RECORDED INFORMATION:

— begin —

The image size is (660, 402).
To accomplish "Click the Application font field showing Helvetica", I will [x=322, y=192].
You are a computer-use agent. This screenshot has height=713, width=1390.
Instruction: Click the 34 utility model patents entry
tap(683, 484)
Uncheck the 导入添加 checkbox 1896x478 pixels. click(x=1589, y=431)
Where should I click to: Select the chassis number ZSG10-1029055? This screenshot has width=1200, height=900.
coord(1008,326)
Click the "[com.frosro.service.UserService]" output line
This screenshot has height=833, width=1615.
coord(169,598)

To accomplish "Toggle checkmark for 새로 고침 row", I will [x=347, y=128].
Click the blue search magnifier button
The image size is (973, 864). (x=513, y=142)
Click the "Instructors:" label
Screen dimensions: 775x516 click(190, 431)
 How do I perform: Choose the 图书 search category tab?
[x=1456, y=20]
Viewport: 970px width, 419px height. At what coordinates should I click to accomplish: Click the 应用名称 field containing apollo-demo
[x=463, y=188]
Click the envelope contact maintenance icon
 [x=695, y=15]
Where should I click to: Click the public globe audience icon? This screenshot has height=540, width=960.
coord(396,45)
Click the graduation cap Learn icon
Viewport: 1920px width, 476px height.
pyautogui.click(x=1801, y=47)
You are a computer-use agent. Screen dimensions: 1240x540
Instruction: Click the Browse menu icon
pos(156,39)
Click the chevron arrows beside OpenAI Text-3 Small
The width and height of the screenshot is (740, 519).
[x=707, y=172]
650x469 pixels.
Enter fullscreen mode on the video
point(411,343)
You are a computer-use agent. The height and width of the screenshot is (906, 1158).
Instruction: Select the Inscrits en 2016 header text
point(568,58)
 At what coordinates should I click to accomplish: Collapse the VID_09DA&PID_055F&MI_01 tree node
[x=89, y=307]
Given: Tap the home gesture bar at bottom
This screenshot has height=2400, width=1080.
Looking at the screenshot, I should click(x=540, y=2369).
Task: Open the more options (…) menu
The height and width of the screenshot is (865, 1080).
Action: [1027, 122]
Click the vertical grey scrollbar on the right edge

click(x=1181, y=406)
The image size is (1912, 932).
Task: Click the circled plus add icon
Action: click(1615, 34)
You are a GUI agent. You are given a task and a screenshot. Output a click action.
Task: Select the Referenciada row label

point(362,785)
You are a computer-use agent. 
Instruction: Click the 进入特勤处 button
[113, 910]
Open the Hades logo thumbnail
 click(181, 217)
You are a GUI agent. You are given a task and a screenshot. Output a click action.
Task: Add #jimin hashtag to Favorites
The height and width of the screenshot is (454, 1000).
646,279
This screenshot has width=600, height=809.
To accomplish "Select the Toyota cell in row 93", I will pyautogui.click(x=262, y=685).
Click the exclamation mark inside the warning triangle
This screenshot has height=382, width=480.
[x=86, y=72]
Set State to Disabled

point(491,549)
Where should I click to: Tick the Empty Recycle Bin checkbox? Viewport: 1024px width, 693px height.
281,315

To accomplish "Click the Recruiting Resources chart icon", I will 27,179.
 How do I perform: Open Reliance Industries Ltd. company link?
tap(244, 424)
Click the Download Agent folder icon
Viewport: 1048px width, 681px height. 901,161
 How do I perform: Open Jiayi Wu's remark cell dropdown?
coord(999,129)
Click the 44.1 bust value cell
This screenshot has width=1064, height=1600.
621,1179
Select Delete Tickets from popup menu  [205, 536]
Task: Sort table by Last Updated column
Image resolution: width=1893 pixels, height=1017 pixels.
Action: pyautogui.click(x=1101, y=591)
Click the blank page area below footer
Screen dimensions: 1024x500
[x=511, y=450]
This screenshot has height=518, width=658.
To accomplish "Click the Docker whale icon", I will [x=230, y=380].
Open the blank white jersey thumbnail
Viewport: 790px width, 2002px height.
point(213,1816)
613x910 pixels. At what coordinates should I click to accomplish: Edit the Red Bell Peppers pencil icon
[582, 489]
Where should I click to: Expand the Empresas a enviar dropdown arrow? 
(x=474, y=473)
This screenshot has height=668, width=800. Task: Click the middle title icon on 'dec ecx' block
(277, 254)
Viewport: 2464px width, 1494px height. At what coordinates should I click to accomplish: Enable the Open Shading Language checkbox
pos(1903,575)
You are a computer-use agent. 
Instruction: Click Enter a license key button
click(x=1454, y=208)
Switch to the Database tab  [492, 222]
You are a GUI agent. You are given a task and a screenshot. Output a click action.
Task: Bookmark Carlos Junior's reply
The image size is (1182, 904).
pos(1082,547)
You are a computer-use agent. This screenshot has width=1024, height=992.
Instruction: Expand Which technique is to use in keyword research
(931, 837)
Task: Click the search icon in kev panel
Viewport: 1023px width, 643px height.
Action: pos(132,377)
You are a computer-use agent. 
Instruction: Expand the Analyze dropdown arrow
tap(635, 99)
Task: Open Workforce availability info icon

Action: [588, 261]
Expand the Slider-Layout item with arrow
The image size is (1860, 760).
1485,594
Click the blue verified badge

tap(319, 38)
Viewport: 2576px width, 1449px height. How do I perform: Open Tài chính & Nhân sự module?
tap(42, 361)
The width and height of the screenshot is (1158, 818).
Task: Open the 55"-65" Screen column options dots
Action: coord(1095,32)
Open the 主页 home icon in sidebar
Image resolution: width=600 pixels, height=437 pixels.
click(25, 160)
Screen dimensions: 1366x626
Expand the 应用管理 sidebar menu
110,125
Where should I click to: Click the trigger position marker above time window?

— end —

STATED TASK:
Copy the listing above word for word, reproducing every line from start to finish without any changes.

EXPECTED OUTPUT:
The image size is (660, 402).
To accomplish "Click the Application font field showing Helvetica", I will [x=322, y=192].
You are a computer-use agent. This screenshot has height=713, width=1390.
Instruction: Click the 34 utility model patents entry
tap(683, 484)
Uncheck the 导入添加 checkbox 1896x478 pixels. click(x=1589, y=431)
Where should I click to: Select the chassis number ZSG10-1029055? This screenshot has width=1200, height=900.
coord(1008,326)
Click the "[com.frosro.service.UserService]" output line
This screenshot has height=833, width=1615.
coord(169,598)

To accomplish "Toggle checkmark for 새로 고침 row", I will [x=347, y=128].
Click the blue search magnifier button
The image size is (973, 864). (x=513, y=142)
Click the "Instructors:" label
Screen dimensions: 775x516 click(190, 431)
 How do I perform: Choose the 图书 search category tab?
[x=1456, y=20]
Viewport: 970px width, 419px height. At what coordinates should I click to accomplish: Click the 应用名称 field containing apollo-demo
[x=463, y=188]
Click the envelope contact maintenance icon
 [x=695, y=15]
Where should I click to: Click the public globe audience icon? This screenshot has height=540, width=960.
coord(396,45)
Click the graduation cap Learn icon
Viewport: 1920px width, 476px height.
pyautogui.click(x=1801, y=47)
You are a computer-use agent. Screen dimensions: 1240x540
Instruction: Click the Browse menu icon
pos(156,39)
Click the chevron arrows beside OpenAI Text-3 Small
The width and height of the screenshot is (740, 519).
[x=707, y=172]
650x469 pixels.
Enter fullscreen mode on the video
point(411,343)
You are a computer-use agent. The height and width of the screenshot is (906, 1158).
Instruction: Select the Inscrits en 2016 header text
point(568,58)
 At what coordinates should I click to accomplish: Collapse the VID_09DA&PID_055F&MI_01 tree node
[x=89, y=307]
Given: Tap the home gesture bar at bottom
This screenshot has height=2400, width=1080.
Looking at the screenshot, I should click(x=540, y=2369).
Task: Open the more options (…) menu
The height and width of the screenshot is (865, 1080).
Action: [1027, 122]
Click the vertical grey scrollbar on the right edge

click(x=1181, y=406)
The image size is (1912, 932).
Task: Click the circled plus add icon
Action: click(1615, 34)
You are a GUI agent. You are given a task and a screenshot. Output a click action.
Task: Select the Referenciada row label

point(362,785)
You are a computer-use agent. 
Instruction: Click the 进入特勤处 button
[113, 910]
Open the Hades logo thumbnail
 click(181, 217)
You are a GUI agent. You are given a task and a screenshot. Output a click action.
Task: Add #jimin hashtag to Favorites
The height and width of the screenshot is (454, 1000).
646,279
This screenshot has width=600, height=809.
To accomplish "Select the Toyota cell in row 93", I will pyautogui.click(x=262, y=685).
Click the exclamation mark inside the warning triangle
This screenshot has height=382, width=480.
[x=86, y=72]
Set State to Disabled

point(491,549)
Where should I click to: Tick the Empty Recycle Bin checkbox? Viewport: 1024px width, 693px height.
281,315

To accomplish "Click the Recruiting Resources chart icon", I will 27,179.
 How do I perform: Open Reliance Industries Ltd. company link?
tap(244, 424)
Click the Download Agent folder icon
Viewport: 1048px width, 681px height. 901,161
 How do I perform: Open Jiayi Wu's remark cell dropdown?
coord(999,129)
Click the 44.1 bust value cell
This screenshot has width=1064, height=1600.
621,1179
Select Delete Tickets from popup menu  [205, 536]
Task: Sort table by Last Updated column
Image resolution: width=1893 pixels, height=1017 pixels.
Action: pyautogui.click(x=1101, y=591)
Click the blank page area below footer
Screen dimensions: 1024x500
[x=511, y=450]
This screenshot has height=518, width=658.
To accomplish "Click the Docker whale icon", I will [x=230, y=380].
Open the blank white jersey thumbnail
Viewport: 790px width, 2002px height.
point(213,1816)
613x910 pixels. At what coordinates should I click to accomplish: Edit the Red Bell Peppers pencil icon
[582, 489]
Where should I click to: Expand the Empresas a enviar dropdown arrow? 
(x=474, y=473)
This screenshot has height=668, width=800. Task: Click the middle title icon on 'dec ecx' block
(277, 254)
Viewport: 2464px width, 1494px height. At what coordinates should I click to accomplish: Enable the Open Shading Language checkbox
pos(1903,575)
You are a computer-use agent. 
Instruction: Click Enter a license key button
click(x=1454, y=208)
Switch to the Database tab  [492, 222]
You are a GUI agent. You are given a task and a screenshot. Output a click action.
Task: Bookmark Carlos Junior's reply
The image size is (1182, 904).
pos(1082,547)
You are a computer-use agent. This screenshot has width=1024, height=992.
Instruction: Expand Which technique is to use in keyword research
(931, 837)
Task: Click the search icon in kev panel
Viewport: 1023px width, 643px height.
Action: pos(132,377)
You are a computer-use agent. 
Instruction: Expand the Analyze dropdown arrow
tap(635, 99)
Task: Open Workforce availability info icon

Action: [588, 261]
Expand the Slider-Layout item with arrow
The image size is (1860, 760).
1485,594
Click the blue verified badge

tap(319, 38)
Viewport: 2576px width, 1449px height. How do I perform: Open Tài chính & Nhân sự module?
tap(42, 361)
The width and height of the screenshot is (1158, 818).
Task: Open the 55"-65" Screen column options dots
Action: coord(1095,32)
Open the 主页 home icon in sidebar
Image resolution: width=600 pixels, height=437 pixels.
click(25, 160)
Screen dimensions: 1366x626
Expand the 应用管理 sidebar menu
110,125
Where should I click to: Click the trigger position marker above time window?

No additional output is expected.